Per diventare il migliore sommelier di birra al mondo, Giuliano Genoni ha stupito la giuria del concorso facendo ricorso anche alla musica. Un’intuizione maturata in una fase della sua lunga preparazione nella quale si è fatto accompagnare anche dalla sommelière del vino Elena Mozzini, consultata per avere consigli utili a livello di comunicazione. «Oltre che suggerire un piatto da abbinare a ogni birra che avrei dovuto presentare in gara, è nata l’idea di proporre una canzone a tema» racconta divertito il sommelier della birra che, davanti agli 80 avversari, alla giuria della finalissima e a un folto pubblico si è addirittura messo a canticchiare melodie come Jingle Bell Rock. Il proverbiale jolly inatteso, la ciliegina sulla torta di una prestazione memorabile in cui ha azzeccato praticamente tutto.
Sicuramente non un caso perché il 36enne, dal momento in cui aveva inaspettatamente vinto il titolo di campione svizzero di sommelier della birra, si è preparato scrupolosamente alla sfida internazionale. Nove mesi di studio della letteratura, di sperimentazioni negli abbinamenti gastronomici, ma soprattutto di allenamenti sensoriali e mnemonici. Come in tante storie di successo, fondamentale è la passione. «Sono anni che bevo birre da tutto il mondo e che viaggio in Europa alla ricerca di nuovi birrifici o per visitare i miei preferiti.»
Un bagaglio di esperienze che ha infine offerto a Giuliano l’ultimo ingrediente decisivo nella costruzione della sua vittoria: la fortuna. Nella fase finale della gara i partecipanti sono chiamati sul palco a riconoscere e presentare una birra tra i più disparati stili e al ticinese per estrazione è capitata la Paulaner Salvator, una birra doppelbock della quale conosceva l’antica e curiosa storia grazie a una visita in Baviera.
Un ambasciatore nato per gioco
«Mi vedo come un ambasciatore della birra» spiega il sommelier mentre ci mostra qualche rara bottiglia tenuta al fresco naturale della sua cantina a Capolago. Spesso invitato a serate di degustazione anche Oltralpe, il responsabile dell’Ufficio sport e tempo libero della Città di Mendrisio dopo questo titolo mondiale non intende cambiare vita. «Voglio che la birra resti un hobby. A parte le interviste non è cambiato granché. Propongo però delle serate ai Corsi per adulti e GastroSuisse mi ha scelto come referente per formare nuove persone.»

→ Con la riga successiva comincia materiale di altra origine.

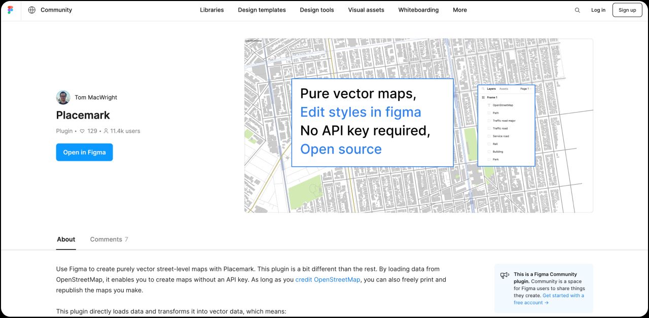Click the OpenStreetMap text layer icon

[x=489, y=105]
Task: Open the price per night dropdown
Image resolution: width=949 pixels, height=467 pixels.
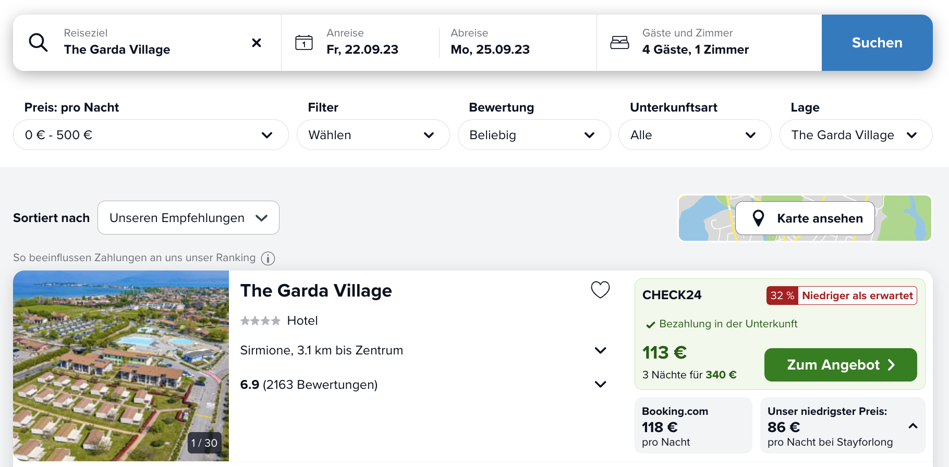Action: point(151,135)
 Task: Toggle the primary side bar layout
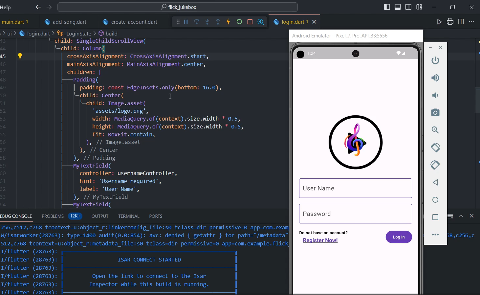tap(387, 7)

E pensare che in fondo tutto era nato per gioco, da una sfida ai cugini con cui era solito provare delle birre insieme. «Volevo solo arrivare nei primi 10 a livello svizzero per poterli prendere un po’ in giro…» E alla fine di giri ne ha fatti, anche grazie al sostegno della moglie Stefania, pure lei sommelière, peraltro diplomatasi con una media migliore della sua. «Non c’è mai discussione su cosa bere a casa, anche lei è curiosa. E tra l’altro è stata determinante per la mia vittoria!»
Ma come la beve una birra un esperto come lui? «La servo con attenzione, l’annuso e guardo il colore. Poi bevo senza pensarci troppo, mi lascio trasportare dall’emozione e vedo se la birra è in grado di stupirmi. Sono molto aperto a scoprire gusti nuovi ed è difficile che una birra non mi piaccia. Comunque non ne bevo mai una intera: le condivido, magari anche 5 diverse.»

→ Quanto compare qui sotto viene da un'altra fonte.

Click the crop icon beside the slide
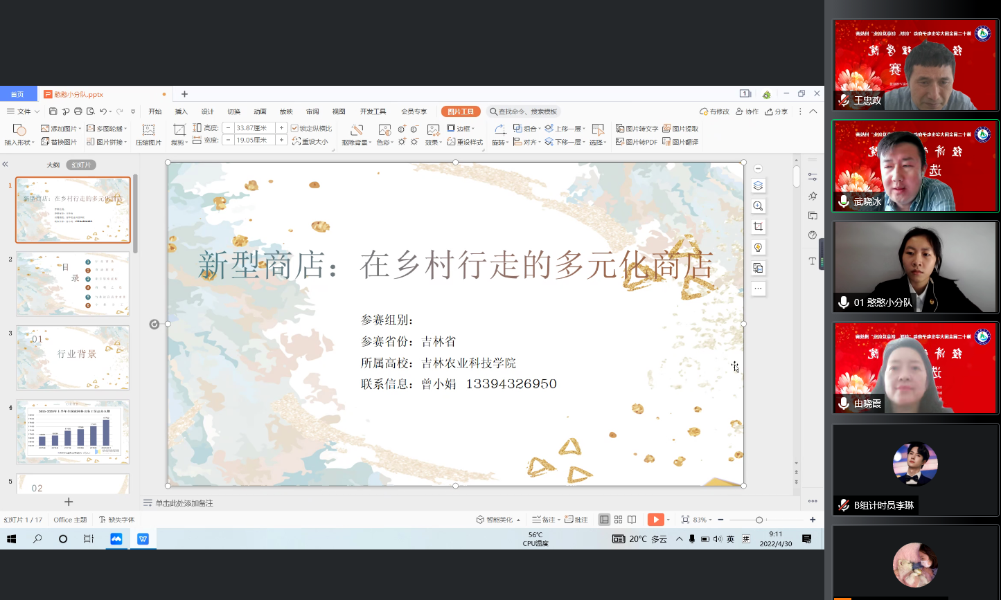click(758, 227)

Allora, oltre alla qualità, qualcuno si potrebbe forse porre qualche domanda sulla quantità di birra che un sommelier finisce col bere. Il ticinese si è però dato delle regole ferree: «Non bevo mai più di due giorni consecutivi e di principio cerco di non farlo mai dal lunedì al giovedì.» E quale stile non manca mai nel suo frigorifero? «La Weissbier è la mia preferita: un tipo di birra che bevo volentieri sia d’estate che d’inverno.»